Je devinai où il voulait en venir et je traduis sa pensée.
- Voyou? Brute? Bandit?

- Ha! Ha! Tout cela, da! Les femmes aimer voyous parce qu'elles aimer pouvoir changer voyou. Plous elles ont choses à changer, plous elles sont heureuses. Mais jour venir où les femmes obliger d'affronter vérité: мошенник rester мошенник, malgré cravate et rasoir avec cinq lames.

Je trouvais amusante sa petite réflexion, mais je voyais mal en quoi elle s'appliquait aux planchers. Mstislav comprit qu'il devait aller plus loin dans ses explications.

- Écoute, Dâniel. Pour sabler plancher, il faut aimer plancher. Moi, j'aime les femmes, la vodka, et les planchers. Je pouvoir connaître les gens en regarder son plancher. Personne pouvoir sabler plancher si pas amoureux de plancher. Travail trop dour et trop ennouyant sinon. Mais il y a plancher qu'on pouvoir pas sabler: trop cire, trop colle, trop clou, trop n'importe quoi. Et il faut savoir dire: ce plancher pas pour moi. Si femmes sabler plancher, elles sabler n'importe quel plancher, sourtout les planchers n'importe quoi.

Mstislav s'arrêta brusquement sur cette parole et se renfrogna d'un coup, perdant en une seconde tout l'entrain qu'il semblait avoir retrouvé. Il regarda la surface de la cuisine, à moitié claire, à moitié noire.

- Je… J'avoir mal jougé le plancher. Il n'êtrait pas pour moi. Comme femme, je penser être capable de changer son natoure. Mais natoure être profond. Trop difficile. Je briser mon dos, je briser ma machine, je briser mon moral.

Une main sur sa ceinture, Mstislav se frotta longuement les arcades sourcilières avec le pouce et l'index. Il semblait être en proie à un terrible dilemme intérieur qui dura quelques secondes. Puis, il lança, sans me regarder:

- Mais je ne pouvoir briser mon répoutation.

Sans gêne, il sortit sa flasque de vodka, la but d'un trait et expira un long haaa! comme s'il se libérait d'un formidable boulet. En remettant la flasque dans sa poche, il dit en souriant:

- Toi savoir que femmes coûter cher…

Le grand Russe me fit signe de la main de m'écarter. Et au moment de remettre en marche la sableuse, Mstislav ajouta tout bas:

- Il y va avoir soupplément.

vendredi 28 novembre 2008

Mstislav - Troisième partie (de... quatre, tiens!)

J'aurais parié qu'en m'apercevant, Mstislav se serait ressaisi maladroitement et aurait rougi de malaise. Mais le grand Slave se rua plutôt dans mes bras pour se faire consoler. À cause de sa carrure et à cause de ma surprise, je pouvais à peine lui donner de petites tapes empathiques dans le dos. Sa musculature n'avait d'égal que ma surprise. Entre deux sanglots, Mstislav me dit:

- Je souis désolé, Dâniel…
- …
- …
- Désolé de quoi, Mstislav?
- Je ne pouvoir pas… finir… sabler plancher!

Puis Mstislav hoqueta de nouveaux pleurs puis se calma.

- Je fais plancher depouis 20 ans. C'est première fois que je fais comme oune femme.

Je ne pus retenir un haussement de sourcils empreint de surprise.

- Que veux-tou... veux-tu dire?

Il resta silencieux, la tête sur mon épaule. Je tentai de l'obliger à se redresser en repoussant ses épaules mais j'étais forcé d'admettre que j'étais sous sa masse, à sa merci. Heureusement qu'il comprit mon malaise et qu'il se releva.
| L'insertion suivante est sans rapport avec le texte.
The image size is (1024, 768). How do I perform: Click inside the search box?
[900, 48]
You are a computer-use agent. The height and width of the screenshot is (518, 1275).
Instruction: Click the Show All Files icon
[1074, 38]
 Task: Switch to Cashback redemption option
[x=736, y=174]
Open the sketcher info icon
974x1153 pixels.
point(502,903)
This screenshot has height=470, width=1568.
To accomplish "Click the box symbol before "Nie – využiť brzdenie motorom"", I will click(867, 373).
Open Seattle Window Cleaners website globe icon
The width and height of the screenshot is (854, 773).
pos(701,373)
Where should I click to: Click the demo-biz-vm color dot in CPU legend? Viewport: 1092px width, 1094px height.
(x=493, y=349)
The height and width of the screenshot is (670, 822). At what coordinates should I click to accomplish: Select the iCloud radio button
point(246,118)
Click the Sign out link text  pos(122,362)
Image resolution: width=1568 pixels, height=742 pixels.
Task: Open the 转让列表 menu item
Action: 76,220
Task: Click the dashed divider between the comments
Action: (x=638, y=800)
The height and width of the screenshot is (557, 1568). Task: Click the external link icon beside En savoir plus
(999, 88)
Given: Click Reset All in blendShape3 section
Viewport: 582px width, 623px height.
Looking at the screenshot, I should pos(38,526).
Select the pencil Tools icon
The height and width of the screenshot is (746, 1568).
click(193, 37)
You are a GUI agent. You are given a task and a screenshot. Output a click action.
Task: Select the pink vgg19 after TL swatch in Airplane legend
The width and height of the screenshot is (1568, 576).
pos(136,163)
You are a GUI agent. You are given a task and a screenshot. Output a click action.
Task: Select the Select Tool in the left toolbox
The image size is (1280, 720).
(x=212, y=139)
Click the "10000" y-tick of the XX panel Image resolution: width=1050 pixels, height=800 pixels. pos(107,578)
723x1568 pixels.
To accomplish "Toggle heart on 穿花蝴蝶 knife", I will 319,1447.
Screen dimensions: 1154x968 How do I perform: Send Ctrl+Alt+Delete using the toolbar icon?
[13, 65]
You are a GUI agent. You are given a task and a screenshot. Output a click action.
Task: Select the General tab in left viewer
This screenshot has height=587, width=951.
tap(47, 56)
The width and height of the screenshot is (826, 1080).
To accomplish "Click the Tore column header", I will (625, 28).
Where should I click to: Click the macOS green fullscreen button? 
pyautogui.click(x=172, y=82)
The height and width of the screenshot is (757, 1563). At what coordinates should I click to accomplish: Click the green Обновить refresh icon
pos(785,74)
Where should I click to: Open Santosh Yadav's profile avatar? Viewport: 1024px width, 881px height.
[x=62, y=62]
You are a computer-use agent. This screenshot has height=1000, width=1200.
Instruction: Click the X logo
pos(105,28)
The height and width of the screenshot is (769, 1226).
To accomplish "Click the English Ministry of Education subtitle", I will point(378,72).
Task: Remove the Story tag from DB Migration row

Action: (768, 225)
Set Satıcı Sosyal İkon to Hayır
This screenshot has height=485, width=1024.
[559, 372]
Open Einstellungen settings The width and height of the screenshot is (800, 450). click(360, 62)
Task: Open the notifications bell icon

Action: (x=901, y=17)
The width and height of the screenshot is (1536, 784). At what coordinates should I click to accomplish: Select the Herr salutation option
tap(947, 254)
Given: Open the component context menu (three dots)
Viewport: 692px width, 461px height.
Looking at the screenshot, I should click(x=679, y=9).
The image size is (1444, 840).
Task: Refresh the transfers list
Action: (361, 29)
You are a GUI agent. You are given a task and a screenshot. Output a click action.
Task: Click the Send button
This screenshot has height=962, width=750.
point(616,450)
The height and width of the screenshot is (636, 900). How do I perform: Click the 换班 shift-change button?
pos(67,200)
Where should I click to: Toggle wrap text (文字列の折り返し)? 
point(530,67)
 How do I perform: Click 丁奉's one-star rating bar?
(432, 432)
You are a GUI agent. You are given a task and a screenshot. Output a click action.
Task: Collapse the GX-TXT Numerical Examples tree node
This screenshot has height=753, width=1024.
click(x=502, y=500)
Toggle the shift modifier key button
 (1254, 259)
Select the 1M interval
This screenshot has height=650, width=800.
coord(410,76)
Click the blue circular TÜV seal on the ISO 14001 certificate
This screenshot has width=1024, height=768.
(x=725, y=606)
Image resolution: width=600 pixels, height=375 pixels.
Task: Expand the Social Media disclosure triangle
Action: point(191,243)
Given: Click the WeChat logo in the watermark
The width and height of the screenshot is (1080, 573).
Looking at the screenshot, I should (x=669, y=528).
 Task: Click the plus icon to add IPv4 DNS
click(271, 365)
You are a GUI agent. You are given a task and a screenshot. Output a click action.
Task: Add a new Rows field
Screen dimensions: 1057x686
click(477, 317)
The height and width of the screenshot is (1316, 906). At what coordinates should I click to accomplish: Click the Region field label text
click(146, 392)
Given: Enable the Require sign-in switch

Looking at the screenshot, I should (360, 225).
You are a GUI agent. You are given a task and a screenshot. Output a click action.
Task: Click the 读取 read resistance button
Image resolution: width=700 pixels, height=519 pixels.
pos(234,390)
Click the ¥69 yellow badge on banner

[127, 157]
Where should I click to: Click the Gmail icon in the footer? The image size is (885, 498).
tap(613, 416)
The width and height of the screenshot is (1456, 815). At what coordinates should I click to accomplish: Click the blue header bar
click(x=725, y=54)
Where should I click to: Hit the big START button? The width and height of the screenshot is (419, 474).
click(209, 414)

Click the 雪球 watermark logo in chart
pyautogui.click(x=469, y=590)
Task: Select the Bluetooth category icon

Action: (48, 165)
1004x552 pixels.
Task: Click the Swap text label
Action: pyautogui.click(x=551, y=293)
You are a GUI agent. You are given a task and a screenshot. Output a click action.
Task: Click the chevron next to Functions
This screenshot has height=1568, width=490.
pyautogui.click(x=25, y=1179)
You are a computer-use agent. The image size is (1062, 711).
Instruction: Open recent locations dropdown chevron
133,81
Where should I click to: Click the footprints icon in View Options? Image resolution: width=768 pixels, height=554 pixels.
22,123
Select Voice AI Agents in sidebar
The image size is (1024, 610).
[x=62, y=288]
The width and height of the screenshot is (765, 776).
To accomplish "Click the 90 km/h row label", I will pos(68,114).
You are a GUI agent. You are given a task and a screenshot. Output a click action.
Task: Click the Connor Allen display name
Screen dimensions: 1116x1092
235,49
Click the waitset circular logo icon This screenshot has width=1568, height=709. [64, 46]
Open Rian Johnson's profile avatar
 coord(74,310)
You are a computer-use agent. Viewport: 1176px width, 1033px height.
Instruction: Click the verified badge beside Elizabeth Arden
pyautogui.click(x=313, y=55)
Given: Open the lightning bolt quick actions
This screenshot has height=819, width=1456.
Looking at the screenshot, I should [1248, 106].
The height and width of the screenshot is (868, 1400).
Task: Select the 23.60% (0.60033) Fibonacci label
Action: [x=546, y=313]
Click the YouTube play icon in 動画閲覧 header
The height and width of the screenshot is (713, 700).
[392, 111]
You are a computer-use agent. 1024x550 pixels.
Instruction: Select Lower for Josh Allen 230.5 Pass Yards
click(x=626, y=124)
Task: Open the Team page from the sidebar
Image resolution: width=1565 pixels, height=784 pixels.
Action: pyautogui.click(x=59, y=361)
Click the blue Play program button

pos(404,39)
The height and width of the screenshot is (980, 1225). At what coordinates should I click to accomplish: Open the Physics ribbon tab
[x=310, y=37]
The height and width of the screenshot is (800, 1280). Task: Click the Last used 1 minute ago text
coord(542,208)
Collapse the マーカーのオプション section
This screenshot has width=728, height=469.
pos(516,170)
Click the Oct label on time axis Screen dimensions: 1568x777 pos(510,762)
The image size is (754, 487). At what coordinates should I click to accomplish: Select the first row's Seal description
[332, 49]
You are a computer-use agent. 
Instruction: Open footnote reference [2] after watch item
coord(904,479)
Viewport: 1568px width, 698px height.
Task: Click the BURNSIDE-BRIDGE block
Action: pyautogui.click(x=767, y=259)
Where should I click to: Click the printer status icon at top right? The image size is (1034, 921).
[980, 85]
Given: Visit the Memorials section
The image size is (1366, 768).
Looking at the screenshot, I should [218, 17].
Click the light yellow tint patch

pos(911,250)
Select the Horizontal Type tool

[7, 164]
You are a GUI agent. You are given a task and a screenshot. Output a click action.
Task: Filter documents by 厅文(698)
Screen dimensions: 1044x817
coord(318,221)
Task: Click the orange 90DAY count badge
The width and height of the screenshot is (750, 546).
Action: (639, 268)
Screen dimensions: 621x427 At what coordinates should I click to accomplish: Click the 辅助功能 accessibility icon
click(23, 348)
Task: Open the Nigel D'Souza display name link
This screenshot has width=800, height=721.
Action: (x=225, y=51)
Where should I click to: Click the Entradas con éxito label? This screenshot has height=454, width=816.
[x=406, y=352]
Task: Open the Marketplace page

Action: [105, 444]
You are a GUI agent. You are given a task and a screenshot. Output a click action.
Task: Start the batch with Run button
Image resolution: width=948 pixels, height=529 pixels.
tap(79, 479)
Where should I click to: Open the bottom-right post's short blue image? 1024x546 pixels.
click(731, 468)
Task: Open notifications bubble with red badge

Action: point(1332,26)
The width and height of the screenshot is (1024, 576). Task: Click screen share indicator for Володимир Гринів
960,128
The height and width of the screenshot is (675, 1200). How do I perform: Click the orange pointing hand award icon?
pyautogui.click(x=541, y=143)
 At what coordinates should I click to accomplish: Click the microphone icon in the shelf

Mstislav sembla revigoré par ma question et quelques secondes plus tard, il eut été impossible de deviner que cet homme pleurait à chaudes larmes sur sa machine quelques minutes plus tôt.

- Vous avez déjà vou oune femme sabler plancher, Dâniel?

Je regardai mon plancher de cuisine et dus admettre que c'était le premier que je faisais sabler. Il m'était donc impossible de savoir si des femmes avaient pour gagne-pain le métier poussiéreux qu'exerçait mon géant pleurnichard.

- En effet, je n'ai jamais vu de femme sabler de plancher. Peut-être est-ce parce que le travail est physiquement trop exigeant pour elles?

Mstislav parut me trouver très drôle et il se montra heureux de mon ignorance.

- Chez-moi, ma femme battre moi si je dis âneries comme ça, dit-il, moqueur.

J'essayai d'imaginer sa femme et honnêtement, j 'eus un frisson.